▶ _Task details_
Show all lines from the listing below that contain "This".

▶ _Extracted material_
******
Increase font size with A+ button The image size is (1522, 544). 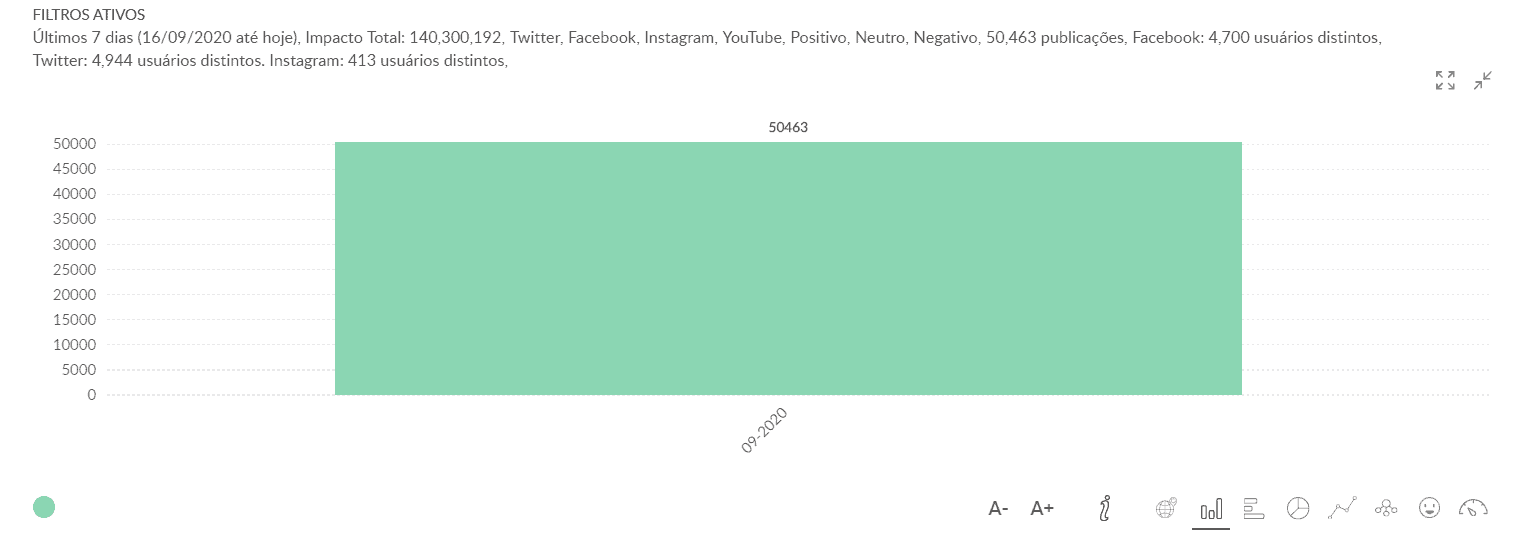click(1042, 509)
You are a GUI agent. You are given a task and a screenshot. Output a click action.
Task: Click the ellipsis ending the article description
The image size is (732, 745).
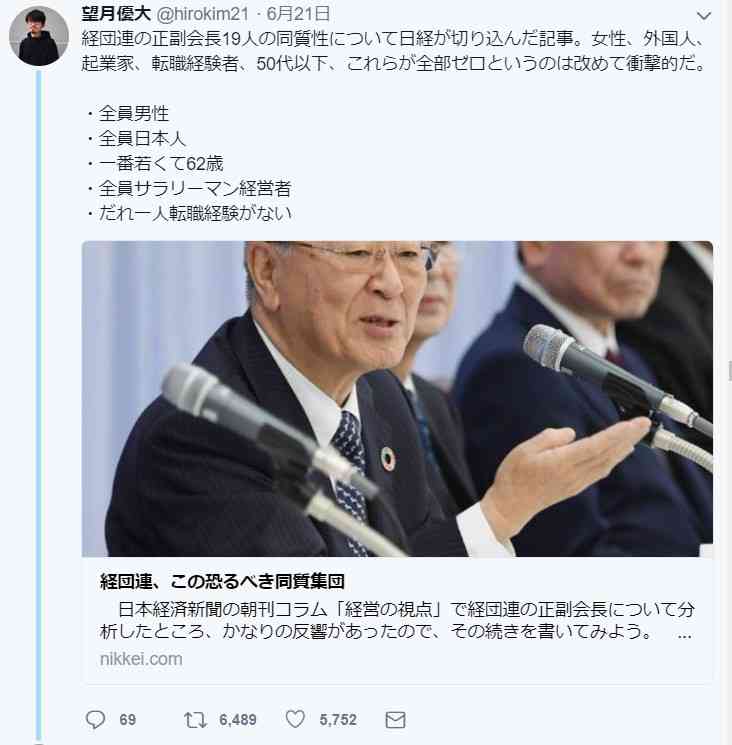[684, 635]
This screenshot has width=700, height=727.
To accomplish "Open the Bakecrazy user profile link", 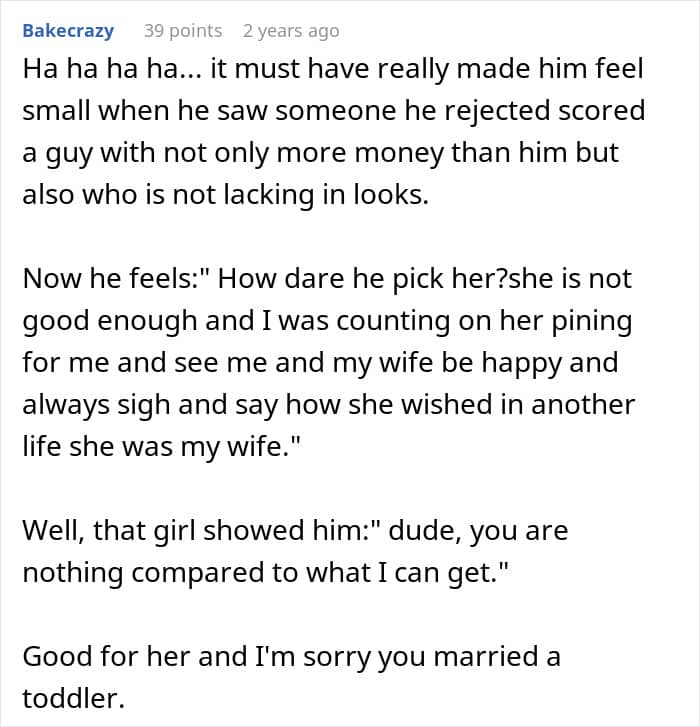I will point(68,32).
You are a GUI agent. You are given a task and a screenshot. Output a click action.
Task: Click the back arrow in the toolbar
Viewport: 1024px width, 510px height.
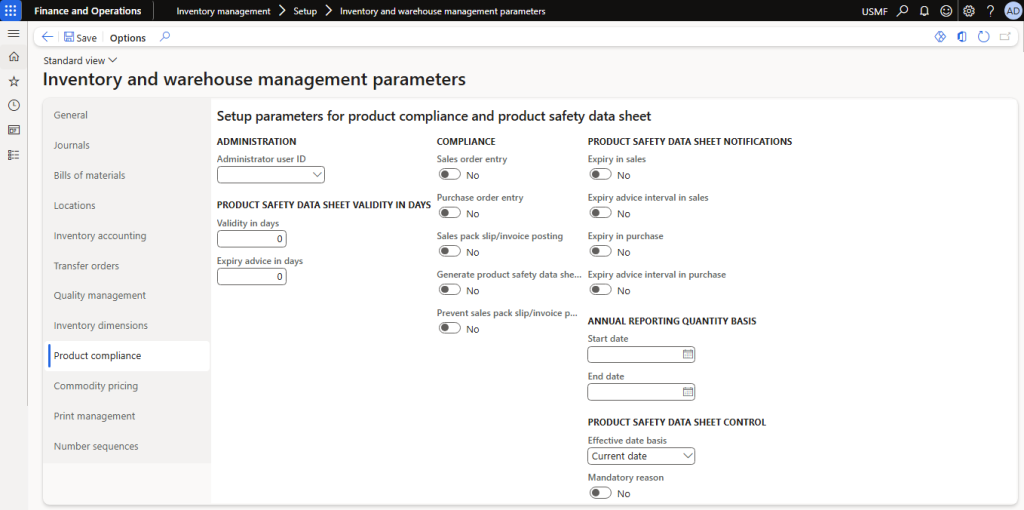tap(47, 37)
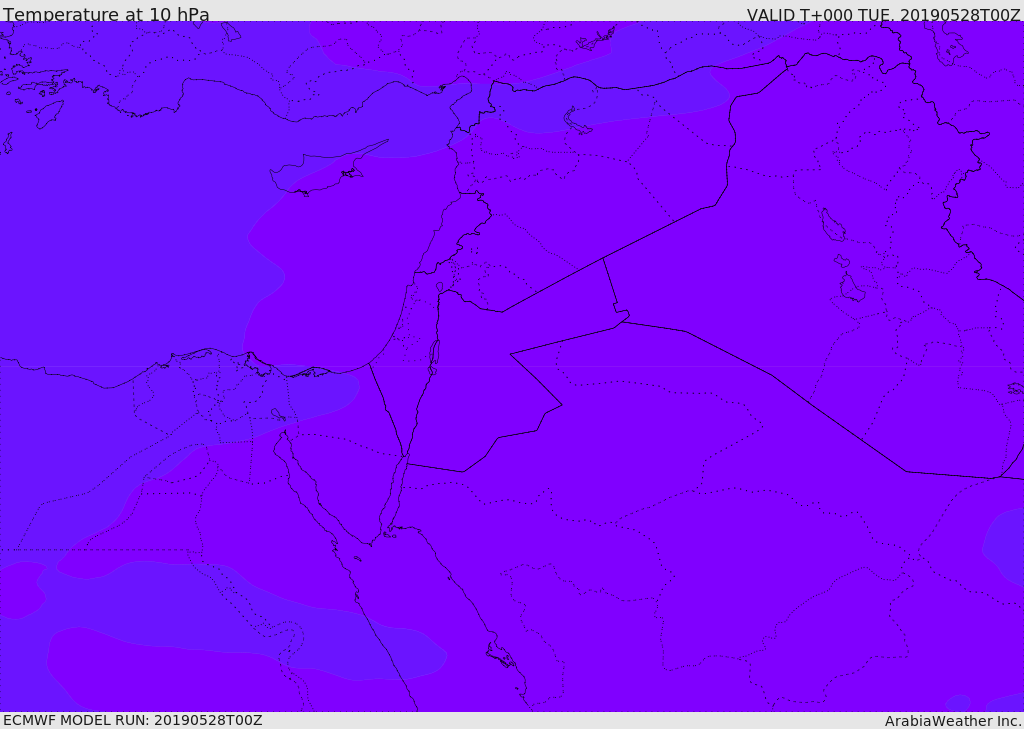Screen dimensions: 1024x729
Task: Click the "Temperature at 10 hPa" title
Action: coord(106,14)
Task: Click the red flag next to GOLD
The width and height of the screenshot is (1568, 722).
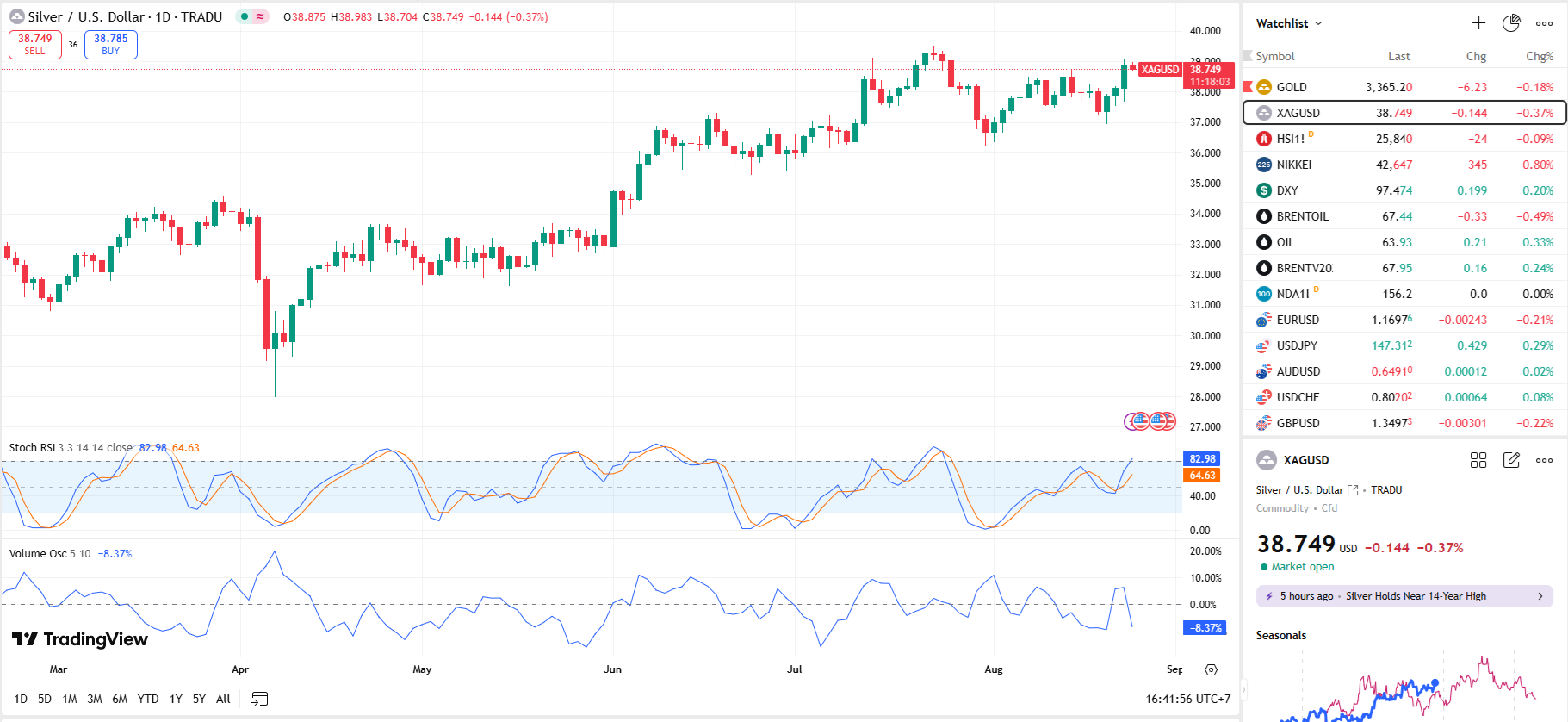Action: tap(1248, 87)
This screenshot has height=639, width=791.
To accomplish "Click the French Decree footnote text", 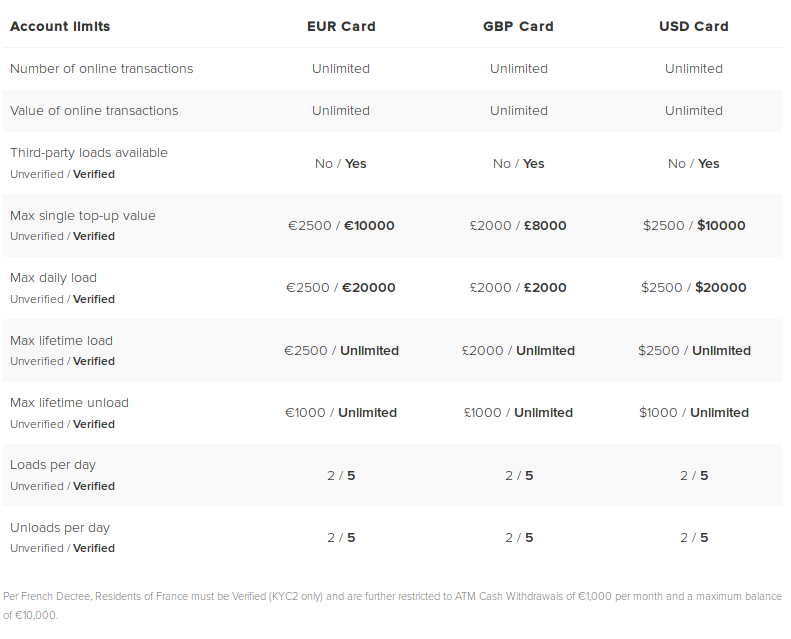I will coord(392,606).
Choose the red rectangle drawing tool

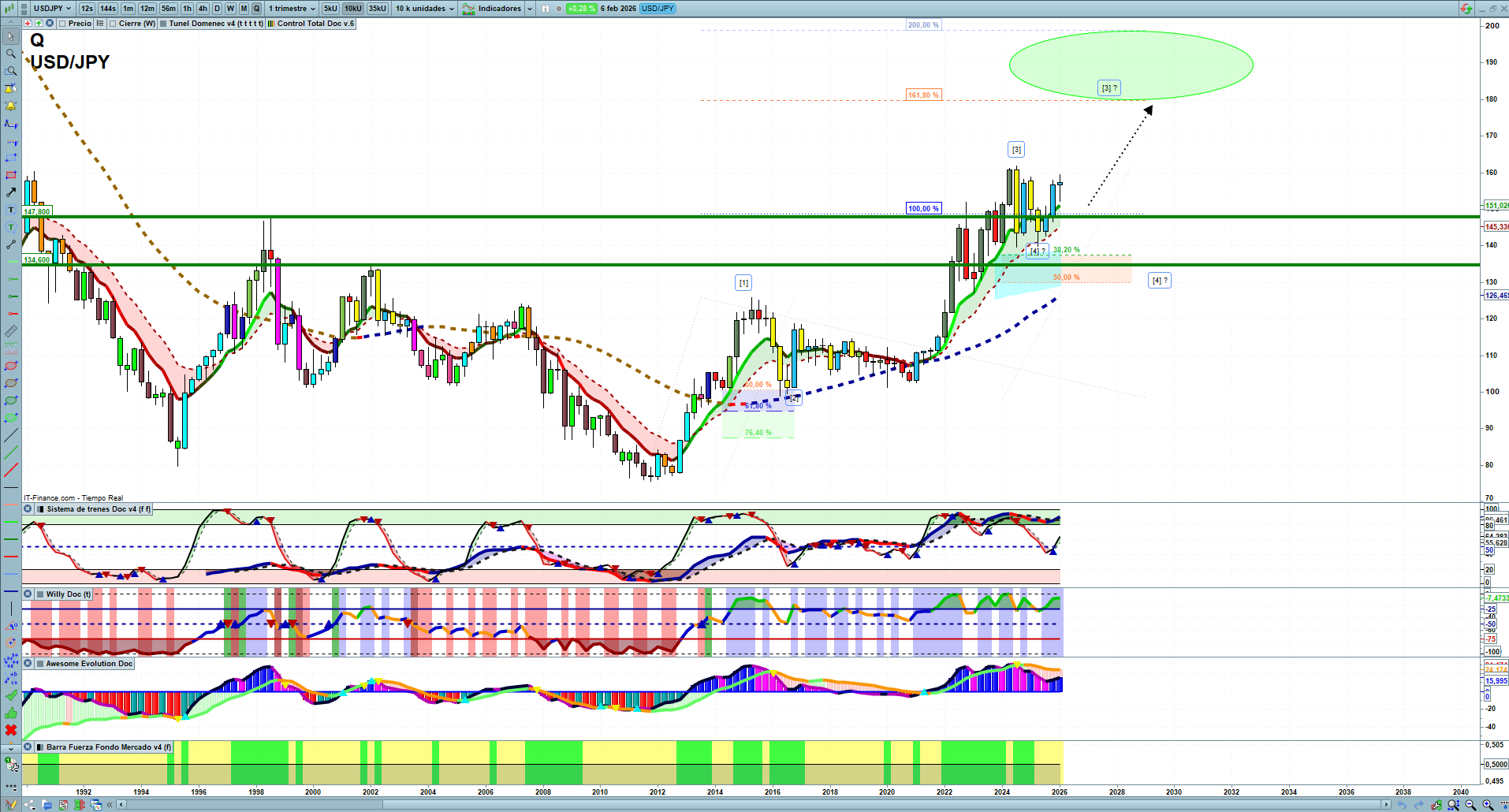(x=11, y=175)
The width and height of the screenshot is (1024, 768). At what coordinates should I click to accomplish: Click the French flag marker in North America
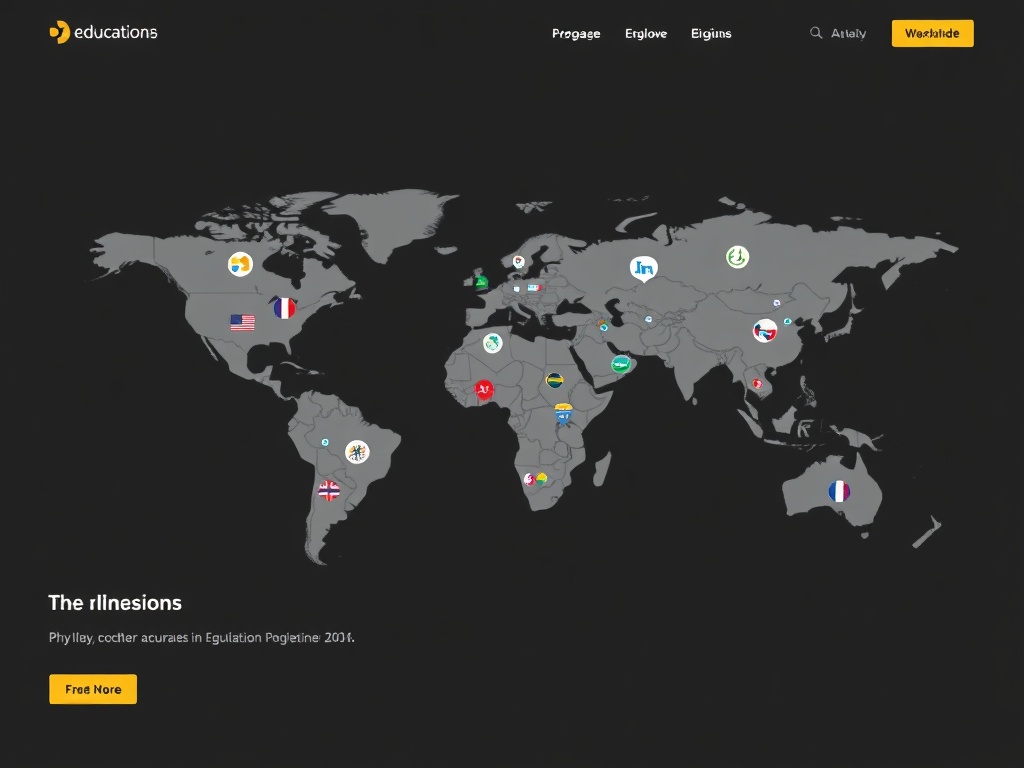tap(285, 308)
******
▶ _Problem solution_
This screenshot has width=700, height=727.
This screenshot has height=639, width=791.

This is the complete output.